PROBLEM TO SOLVE: The whole listing below should be duplicated exactly, with nothing left out.

*** Begin section ***

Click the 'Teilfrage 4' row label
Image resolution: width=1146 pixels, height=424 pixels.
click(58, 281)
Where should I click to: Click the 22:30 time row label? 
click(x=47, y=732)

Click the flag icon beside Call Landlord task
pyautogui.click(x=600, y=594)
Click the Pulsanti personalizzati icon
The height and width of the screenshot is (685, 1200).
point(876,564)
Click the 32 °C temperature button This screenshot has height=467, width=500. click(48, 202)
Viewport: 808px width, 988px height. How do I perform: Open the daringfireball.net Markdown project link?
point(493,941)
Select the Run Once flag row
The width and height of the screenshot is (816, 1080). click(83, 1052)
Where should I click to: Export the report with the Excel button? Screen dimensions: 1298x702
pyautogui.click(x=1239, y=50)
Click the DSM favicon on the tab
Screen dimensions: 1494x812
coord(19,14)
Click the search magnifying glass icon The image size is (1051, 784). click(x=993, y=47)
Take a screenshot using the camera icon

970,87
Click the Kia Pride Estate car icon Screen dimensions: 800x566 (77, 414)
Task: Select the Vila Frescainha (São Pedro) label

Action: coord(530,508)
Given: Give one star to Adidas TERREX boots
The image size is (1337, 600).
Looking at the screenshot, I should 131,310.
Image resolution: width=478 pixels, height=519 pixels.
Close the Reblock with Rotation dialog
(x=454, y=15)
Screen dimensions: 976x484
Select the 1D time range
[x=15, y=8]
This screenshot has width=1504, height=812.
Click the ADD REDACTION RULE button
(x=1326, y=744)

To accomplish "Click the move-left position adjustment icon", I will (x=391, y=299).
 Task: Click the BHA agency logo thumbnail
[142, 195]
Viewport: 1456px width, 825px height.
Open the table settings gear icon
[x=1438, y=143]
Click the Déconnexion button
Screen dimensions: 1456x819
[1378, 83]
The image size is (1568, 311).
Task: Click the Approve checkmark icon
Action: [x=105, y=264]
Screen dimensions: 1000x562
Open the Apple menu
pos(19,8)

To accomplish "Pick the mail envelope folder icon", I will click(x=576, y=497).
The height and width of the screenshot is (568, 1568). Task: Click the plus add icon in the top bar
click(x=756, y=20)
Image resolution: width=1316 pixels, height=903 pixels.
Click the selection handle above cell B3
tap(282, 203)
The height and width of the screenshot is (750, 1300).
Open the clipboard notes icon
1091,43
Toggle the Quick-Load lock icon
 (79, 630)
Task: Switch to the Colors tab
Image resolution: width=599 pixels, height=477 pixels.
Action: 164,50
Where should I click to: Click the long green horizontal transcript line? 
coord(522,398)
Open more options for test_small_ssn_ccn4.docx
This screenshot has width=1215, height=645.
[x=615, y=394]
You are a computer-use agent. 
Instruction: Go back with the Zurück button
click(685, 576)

*** End section ***

WRITTEN RESPONSE:
Click the 'Teilfrage 4' row label
Image resolution: width=1146 pixels, height=424 pixels.
click(58, 281)
Where should I click to: Click the 22:30 time row label? 
click(x=47, y=732)

Click the flag icon beside Call Landlord task
pyautogui.click(x=600, y=594)
Click the Pulsanti personalizzati icon
The height and width of the screenshot is (685, 1200).
point(876,564)
Click the 32 °C temperature button This screenshot has height=467, width=500. click(48, 202)
Viewport: 808px width, 988px height. How do I perform: Open the daringfireball.net Markdown project link?
point(493,941)
Select the Run Once flag row
The width and height of the screenshot is (816, 1080). click(83, 1052)
Where should I click to: Export the report with the Excel button? Screen dimensions: 1298x702
pyautogui.click(x=1239, y=50)
Click the DSM favicon on the tab
Screen dimensions: 1494x812
coord(19,14)
Click the search magnifying glass icon The image size is (1051, 784). click(x=993, y=47)
Take a screenshot using the camera icon

970,87
Click the Kia Pride Estate car icon Screen dimensions: 800x566 (77, 414)
Task: Select the Vila Frescainha (São Pedro) label

Action: coord(530,508)
Given: Give one star to Adidas TERREX boots
The image size is (1337, 600).
Looking at the screenshot, I should 131,310.
Image resolution: width=478 pixels, height=519 pixels.
Close the Reblock with Rotation dialog
(x=454, y=15)
Screen dimensions: 976x484
Select the 1D time range
[x=15, y=8]
This screenshot has width=1504, height=812.
Click the ADD REDACTION RULE button
(x=1326, y=744)

To accomplish "Click the move-left position adjustment icon", I will (x=391, y=299).
 Task: Click the BHA agency logo thumbnail
[142, 195]
Viewport: 1456px width, 825px height.
Open the table settings gear icon
[x=1438, y=143]
Click the Déconnexion button
Screen dimensions: 1456x819
[1378, 83]
The image size is (1568, 311).
Task: Click the Approve checkmark icon
Action: [x=105, y=264]
Screen dimensions: 1000x562
Open the Apple menu
pos(19,8)

To accomplish "Pick the mail envelope folder icon", I will click(x=576, y=497).
The height and width of the screenshot is (568, 1568). Task: Click the plus add icon in the top bar
click(x=756, y=20)
Image resolution: width=1316 pixels, height=903 pixels.
Click the selection handle above cell B3
tap(282, 203)
The height and width of the screenshot is (750, 1300).
Open the clipboard notes icon
1091,43
Toggle the Quick-Load lock icon
 (79, 630)
Task: Switch to the Colors tab
Image resolution: width=599 pixels, height=477 pixels.
Action: 164,50
Where should I click to: Click the long green horizontal transcript line? 
coord(522,398)
Open more options for test_small_ssn_ccn4.docx
This screenshot has width=1215, height=645.
[x=615, y=394]
You are a computer-use agent. 
Instruction: Go back with the Zurück button
click(685, 576)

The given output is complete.